Aim of the exercise: Turn everything in the records below, from the line containing "You are a computer-use" down to the line containing "pos(358,559)", into a numbered list, with both of those lines included and blank lines skipped. Leave the pictures out.

— START OF Data for this exercise —

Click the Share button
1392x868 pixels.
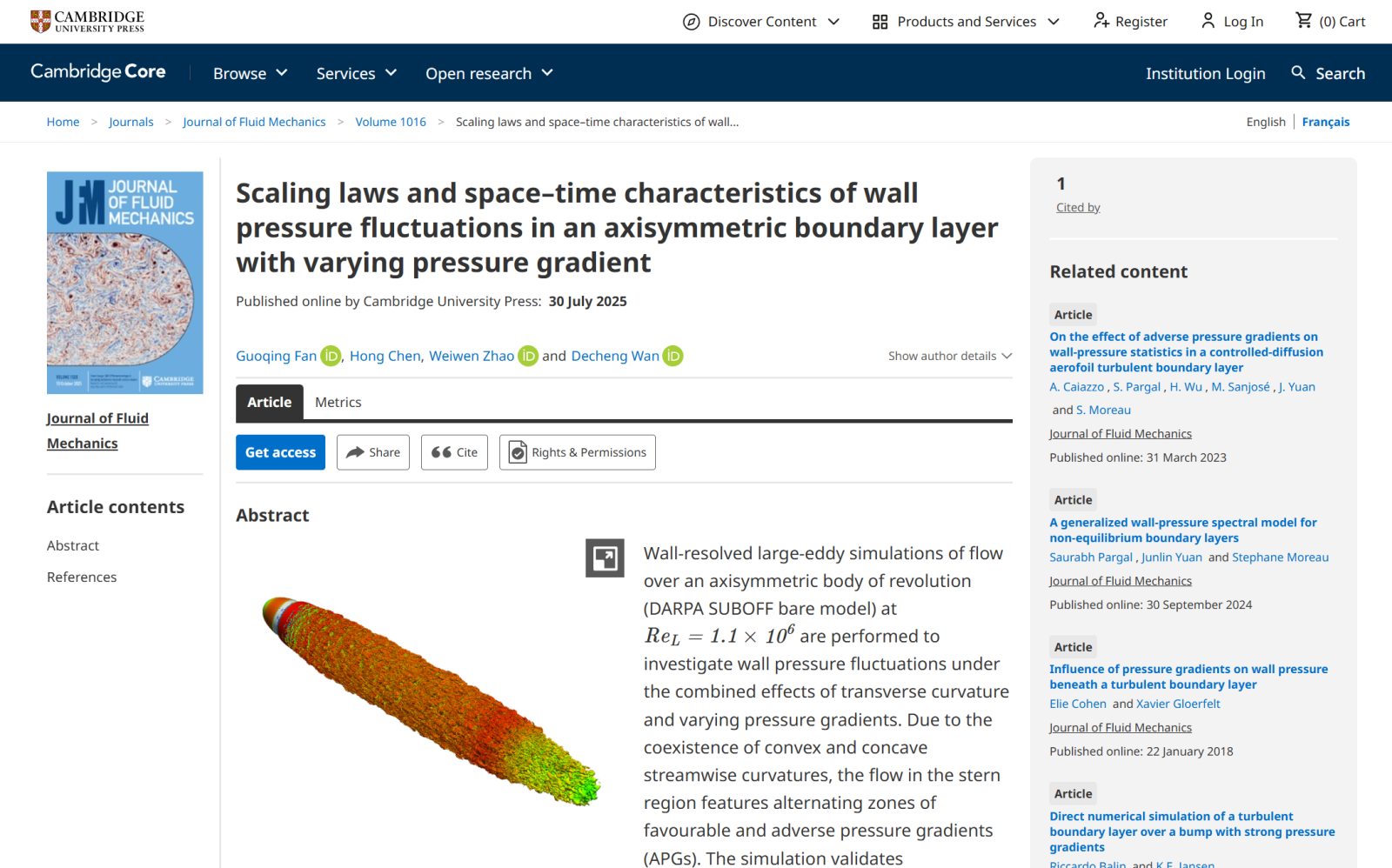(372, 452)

— END OF Data for this exercise —
— START OF Data for this exercise —

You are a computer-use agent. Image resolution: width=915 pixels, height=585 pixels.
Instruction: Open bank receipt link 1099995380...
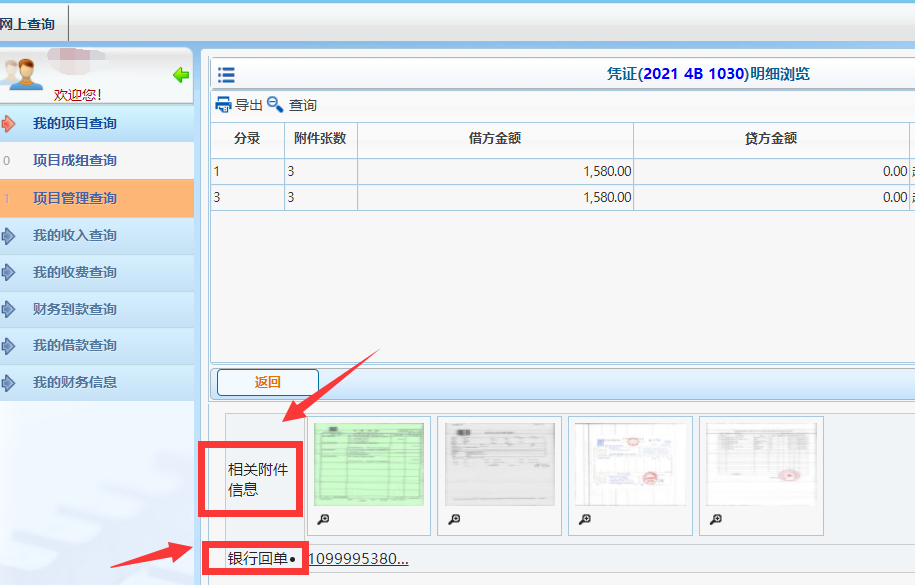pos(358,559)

— END OF Data for this exercise —
— START OF Data for this exercise —

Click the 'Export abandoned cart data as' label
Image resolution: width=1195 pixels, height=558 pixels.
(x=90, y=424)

— END OF Data for this exercise —

Expected answer:
1. You are a computer-use agent. Image resolution: width=915 pixels, height=585 pixels.
2. Instruction: Open bank receipt link 1099995380...
3. pos(358,559)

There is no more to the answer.